It was Pelé who coined the phrase “the beautiful game”, and in the 1970s the game was at its most beautiful, free-flowing and entertaining. Football became truly international thanks to extraordinarily talented teams and charismatic players who became the first generation of football superstars, long before David Beckham stripped down to his underwear.
Football was not so much transformed in the 1970s as fundamentally recast, its every surface refashioned in some lighter, softer, more obviously space-age material. If there is a particular magic to this great decade of change, it lies perhaps in a peculiar sense of innocence that was still in place; the impression, however brief, of something transformed but still unspoiled.
The opening shot in this transformation was the 1970 World Cup in Mexico, the first tournament broadcast live in Technicolor across every continent, and an enduring high point of expressive, imaginative football embodied by the great Brazil team of Pelé, Gerson and Jairzihno, even if this was the decade that would be dominated by Europe.
Central to this era of change was a significant growth in magazines and newspapers across Europe and the Americas, a huge spread in television ownership, and a general ramping up of fascination with the broader entertainment industry. If the 1950s gave birth to the teenager and the 1960s to the pop star, then the 1970s was a time of broader celebrity promiscuity as the machinery of fame, hungry for new stars, turned its glance beyond the established powerhouses of music and film and landed, inevitably, on football.
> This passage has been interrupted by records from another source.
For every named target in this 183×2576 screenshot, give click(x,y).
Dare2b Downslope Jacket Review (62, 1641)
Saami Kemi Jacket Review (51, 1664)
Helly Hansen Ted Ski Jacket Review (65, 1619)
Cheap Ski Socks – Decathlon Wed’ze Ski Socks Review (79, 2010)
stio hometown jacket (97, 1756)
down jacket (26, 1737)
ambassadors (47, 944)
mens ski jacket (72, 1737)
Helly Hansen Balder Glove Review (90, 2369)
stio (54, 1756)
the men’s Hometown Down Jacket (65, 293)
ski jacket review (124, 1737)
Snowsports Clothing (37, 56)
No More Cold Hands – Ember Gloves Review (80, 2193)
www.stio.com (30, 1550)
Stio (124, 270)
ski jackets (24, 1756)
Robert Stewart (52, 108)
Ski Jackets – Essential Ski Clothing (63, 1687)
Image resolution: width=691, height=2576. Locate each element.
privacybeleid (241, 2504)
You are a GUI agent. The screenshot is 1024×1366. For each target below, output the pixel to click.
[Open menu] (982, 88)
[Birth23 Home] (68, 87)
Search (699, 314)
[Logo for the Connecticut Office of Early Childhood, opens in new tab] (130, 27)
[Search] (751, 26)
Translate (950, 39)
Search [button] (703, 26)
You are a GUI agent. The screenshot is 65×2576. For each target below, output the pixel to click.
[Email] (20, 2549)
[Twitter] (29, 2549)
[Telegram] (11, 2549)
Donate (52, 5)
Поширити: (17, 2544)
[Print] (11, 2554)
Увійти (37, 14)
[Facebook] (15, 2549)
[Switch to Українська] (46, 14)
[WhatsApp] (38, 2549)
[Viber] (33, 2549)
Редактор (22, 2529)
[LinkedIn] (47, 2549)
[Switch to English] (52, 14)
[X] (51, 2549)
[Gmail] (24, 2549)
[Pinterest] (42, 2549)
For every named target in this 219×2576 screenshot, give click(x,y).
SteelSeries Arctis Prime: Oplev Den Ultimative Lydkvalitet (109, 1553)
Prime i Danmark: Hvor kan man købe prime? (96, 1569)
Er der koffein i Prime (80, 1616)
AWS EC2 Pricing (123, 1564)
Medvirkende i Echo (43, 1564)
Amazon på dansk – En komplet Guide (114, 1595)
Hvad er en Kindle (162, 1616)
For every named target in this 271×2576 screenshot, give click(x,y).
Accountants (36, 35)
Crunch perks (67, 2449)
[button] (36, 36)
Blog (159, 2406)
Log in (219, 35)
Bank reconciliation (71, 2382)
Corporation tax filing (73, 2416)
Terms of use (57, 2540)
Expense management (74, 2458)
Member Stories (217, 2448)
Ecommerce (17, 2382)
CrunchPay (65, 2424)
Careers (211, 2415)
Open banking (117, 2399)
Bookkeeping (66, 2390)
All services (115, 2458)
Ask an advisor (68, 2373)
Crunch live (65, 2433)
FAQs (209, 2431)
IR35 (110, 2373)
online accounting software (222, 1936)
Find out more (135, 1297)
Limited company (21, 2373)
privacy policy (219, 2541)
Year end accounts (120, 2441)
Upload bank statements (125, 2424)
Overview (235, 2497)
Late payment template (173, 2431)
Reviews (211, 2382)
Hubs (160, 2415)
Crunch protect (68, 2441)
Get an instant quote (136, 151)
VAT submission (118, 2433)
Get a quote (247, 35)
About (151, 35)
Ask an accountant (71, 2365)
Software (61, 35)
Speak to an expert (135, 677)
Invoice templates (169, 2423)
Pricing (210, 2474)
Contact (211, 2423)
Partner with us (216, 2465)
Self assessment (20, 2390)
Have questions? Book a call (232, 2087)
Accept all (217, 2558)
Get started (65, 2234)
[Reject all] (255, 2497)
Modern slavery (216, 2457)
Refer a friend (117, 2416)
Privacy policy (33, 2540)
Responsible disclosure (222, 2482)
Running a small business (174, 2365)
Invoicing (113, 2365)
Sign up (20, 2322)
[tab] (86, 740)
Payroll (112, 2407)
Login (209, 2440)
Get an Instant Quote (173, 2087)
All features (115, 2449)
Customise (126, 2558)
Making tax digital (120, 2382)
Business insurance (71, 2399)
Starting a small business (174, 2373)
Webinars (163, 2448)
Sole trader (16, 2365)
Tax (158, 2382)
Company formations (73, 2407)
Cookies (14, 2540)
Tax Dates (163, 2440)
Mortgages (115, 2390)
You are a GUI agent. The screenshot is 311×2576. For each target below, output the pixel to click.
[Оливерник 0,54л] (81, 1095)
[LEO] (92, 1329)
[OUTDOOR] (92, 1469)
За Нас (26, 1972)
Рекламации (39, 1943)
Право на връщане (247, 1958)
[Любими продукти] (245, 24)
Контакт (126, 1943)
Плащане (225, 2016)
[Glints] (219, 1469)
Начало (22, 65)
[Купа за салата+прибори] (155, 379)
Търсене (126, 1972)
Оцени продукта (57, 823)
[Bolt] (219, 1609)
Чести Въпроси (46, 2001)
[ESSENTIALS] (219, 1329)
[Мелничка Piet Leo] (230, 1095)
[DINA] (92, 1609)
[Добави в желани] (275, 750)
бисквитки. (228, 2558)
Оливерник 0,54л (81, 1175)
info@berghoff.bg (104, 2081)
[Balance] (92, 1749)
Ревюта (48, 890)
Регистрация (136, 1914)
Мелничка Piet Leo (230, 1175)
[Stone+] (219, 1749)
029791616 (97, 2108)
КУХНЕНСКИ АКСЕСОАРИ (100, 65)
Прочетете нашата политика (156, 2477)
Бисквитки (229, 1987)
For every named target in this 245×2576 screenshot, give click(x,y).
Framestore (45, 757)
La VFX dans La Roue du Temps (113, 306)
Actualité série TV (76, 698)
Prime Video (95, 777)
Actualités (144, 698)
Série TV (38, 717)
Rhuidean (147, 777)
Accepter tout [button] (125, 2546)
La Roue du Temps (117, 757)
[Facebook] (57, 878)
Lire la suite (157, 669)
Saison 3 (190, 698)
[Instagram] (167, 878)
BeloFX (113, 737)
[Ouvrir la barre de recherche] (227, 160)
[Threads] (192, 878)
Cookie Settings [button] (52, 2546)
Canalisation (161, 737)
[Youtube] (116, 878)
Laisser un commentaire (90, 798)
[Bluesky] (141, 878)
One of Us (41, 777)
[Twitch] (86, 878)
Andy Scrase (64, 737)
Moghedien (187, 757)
Football was ready, too. Footballers were hip, empowered, and liberated from the old blue-collar structures of owner, manager and trainer. At the start of the 1970s, Europe’s super clubs had begun for the first time to pay giddily marked up salaries to their star players — a process that would culminate in Pelé’s $1.4m a year deal at the New York Cosmos — as movement between the top leagues became more common and a distinct breed of intelligent, charismatic, often agreeably headstrong Dutch and German players began to dominate how football styled itself on and off the pitch.
Even in its tactical patterns there was something intellectually coherent about elite European football as the idea of Total Football took hold, the notion that in the perfect team every player is able to play in every position, to be both a star and a cog in the brilliantly well-grooved machine. Total Football was a statement of aspirational player power, a kind of academic footballing collectivism.
Johan Cruyff was perhaps the first of this new breed of Euro-cool footballers, with his Catalonian ranch, his supercharged Saab, his outspoken, unavoidably political, public profile. Born and raised in Amsterdam where he emerged through the Ajax nursery to become the definitive embodiment of Total Football, Cruyff was also famous for his Confucian turns of phrase, and an irresistible provocative charisma. His move to Barcelona in 1973 for $2m and an annual salary of $600,000 made him into a superstar.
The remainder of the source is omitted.